Construction of transmutation operators and hyperbolic pseudoanalytic functions

TL;DR

This paper develops a new representation for transmutation operator kernels using hyperbolic pseudoanalytic functions, providing theoretical insights and numerical methods for spectral problems involving differential operators.

Contribution

It introduces a novel hyperbolic pseudoanalytic function framework to explicitly construct transmutation kernels and proves related expansion and Runge-type theorems.

Findings

Explicit formulas for transmutation kernels as functional series

Representation of kernels via hyperbolic pseudoanalytic functions

Proposed numerical approaches for spectral problems

Abstract

A representation for integral kernels of Delsarte transmutation operators is obtained in the form of a functional series with the exact formulas for the terms of the series.
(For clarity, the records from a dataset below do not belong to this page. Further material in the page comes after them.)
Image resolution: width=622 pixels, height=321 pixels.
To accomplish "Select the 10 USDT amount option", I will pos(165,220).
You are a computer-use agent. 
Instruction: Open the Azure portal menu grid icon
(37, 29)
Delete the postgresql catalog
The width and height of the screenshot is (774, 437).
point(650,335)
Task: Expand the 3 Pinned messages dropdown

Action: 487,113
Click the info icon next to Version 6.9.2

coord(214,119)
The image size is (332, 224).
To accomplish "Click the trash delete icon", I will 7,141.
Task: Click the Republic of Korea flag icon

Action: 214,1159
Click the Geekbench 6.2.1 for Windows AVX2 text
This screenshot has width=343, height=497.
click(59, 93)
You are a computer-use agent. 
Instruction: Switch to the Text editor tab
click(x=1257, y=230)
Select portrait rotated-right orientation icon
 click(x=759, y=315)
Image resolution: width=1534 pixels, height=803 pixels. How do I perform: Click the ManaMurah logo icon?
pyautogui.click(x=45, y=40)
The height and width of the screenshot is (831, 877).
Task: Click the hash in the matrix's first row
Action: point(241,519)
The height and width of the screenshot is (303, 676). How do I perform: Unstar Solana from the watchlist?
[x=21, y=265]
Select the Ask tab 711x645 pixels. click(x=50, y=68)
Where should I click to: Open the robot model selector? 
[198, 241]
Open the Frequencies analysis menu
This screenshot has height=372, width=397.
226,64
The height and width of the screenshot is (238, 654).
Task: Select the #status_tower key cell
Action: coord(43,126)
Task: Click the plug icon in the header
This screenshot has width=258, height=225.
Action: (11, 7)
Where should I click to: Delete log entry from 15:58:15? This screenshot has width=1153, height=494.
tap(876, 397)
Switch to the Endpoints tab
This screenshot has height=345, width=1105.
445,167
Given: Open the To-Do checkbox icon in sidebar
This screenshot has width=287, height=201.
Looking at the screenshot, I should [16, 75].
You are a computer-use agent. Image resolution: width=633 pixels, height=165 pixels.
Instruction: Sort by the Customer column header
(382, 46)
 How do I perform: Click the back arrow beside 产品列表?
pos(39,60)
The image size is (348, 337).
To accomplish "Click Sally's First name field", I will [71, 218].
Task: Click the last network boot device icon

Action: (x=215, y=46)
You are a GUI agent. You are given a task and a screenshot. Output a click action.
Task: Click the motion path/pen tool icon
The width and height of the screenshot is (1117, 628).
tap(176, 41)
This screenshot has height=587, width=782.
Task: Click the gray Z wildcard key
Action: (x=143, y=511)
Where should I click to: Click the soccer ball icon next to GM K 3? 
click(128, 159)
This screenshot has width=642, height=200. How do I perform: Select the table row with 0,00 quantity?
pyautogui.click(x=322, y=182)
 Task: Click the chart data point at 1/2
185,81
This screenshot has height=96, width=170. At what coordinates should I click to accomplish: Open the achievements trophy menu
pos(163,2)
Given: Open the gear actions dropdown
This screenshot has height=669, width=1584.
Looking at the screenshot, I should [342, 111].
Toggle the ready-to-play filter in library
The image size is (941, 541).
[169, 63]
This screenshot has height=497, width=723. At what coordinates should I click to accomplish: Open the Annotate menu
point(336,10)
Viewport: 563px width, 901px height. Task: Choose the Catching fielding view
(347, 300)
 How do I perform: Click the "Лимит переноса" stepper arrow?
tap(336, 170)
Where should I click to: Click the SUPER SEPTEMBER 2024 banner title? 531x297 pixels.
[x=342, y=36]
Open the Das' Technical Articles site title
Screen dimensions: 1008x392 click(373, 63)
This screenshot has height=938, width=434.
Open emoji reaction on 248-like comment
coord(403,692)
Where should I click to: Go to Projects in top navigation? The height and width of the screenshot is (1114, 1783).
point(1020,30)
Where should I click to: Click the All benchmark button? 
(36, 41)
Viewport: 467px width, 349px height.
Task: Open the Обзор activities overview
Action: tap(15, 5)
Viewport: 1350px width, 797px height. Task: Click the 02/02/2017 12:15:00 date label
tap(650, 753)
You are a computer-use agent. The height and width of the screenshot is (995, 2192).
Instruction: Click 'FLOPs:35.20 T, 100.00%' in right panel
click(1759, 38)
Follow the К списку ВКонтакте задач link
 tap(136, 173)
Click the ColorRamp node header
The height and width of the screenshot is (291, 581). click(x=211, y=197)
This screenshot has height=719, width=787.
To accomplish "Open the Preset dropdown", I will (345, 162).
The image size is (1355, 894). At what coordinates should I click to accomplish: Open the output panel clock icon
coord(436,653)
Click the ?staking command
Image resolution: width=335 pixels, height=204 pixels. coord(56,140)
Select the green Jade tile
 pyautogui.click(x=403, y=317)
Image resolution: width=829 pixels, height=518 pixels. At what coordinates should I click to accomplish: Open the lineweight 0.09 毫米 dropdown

It is based on the application of hyperbolic pseudoanalytic function theory and recent results on mapping properties of the transmutation operators. The kernel $K_1$ of the transmutation operator relating $A=-\frac{d^2}{dx^2}+q_1(x)$ and $B=-\frac{d^2}{dx^2}$ results to be one of the complex components of a bicomplex-valued hyperbolic pseudoanalytic function satisfying a Vekua-type hyperbolic equation of a special form. The other component of the pseudoanalytic function is the kernel of the transmutation operator relating $C=-\frac{d^2}{dx^2}+q_2(x)$ and $B$ where $q_2$ is obtained from $q_1$ by a Darboux transformation. We prove the expansion theorem and a Runge-type theorem for this special hyperbolic Vekua equation and using several known results from hyperbolic pseudoanalytic function theory together with the recently discovered mapping properties of the transmutation operators obtain the new representation for their kernels. Several examples are given. Moreover, based on the presented results approaches for numerical computation of the transmutation kernels and for numerical solution of spectral problems are proposed.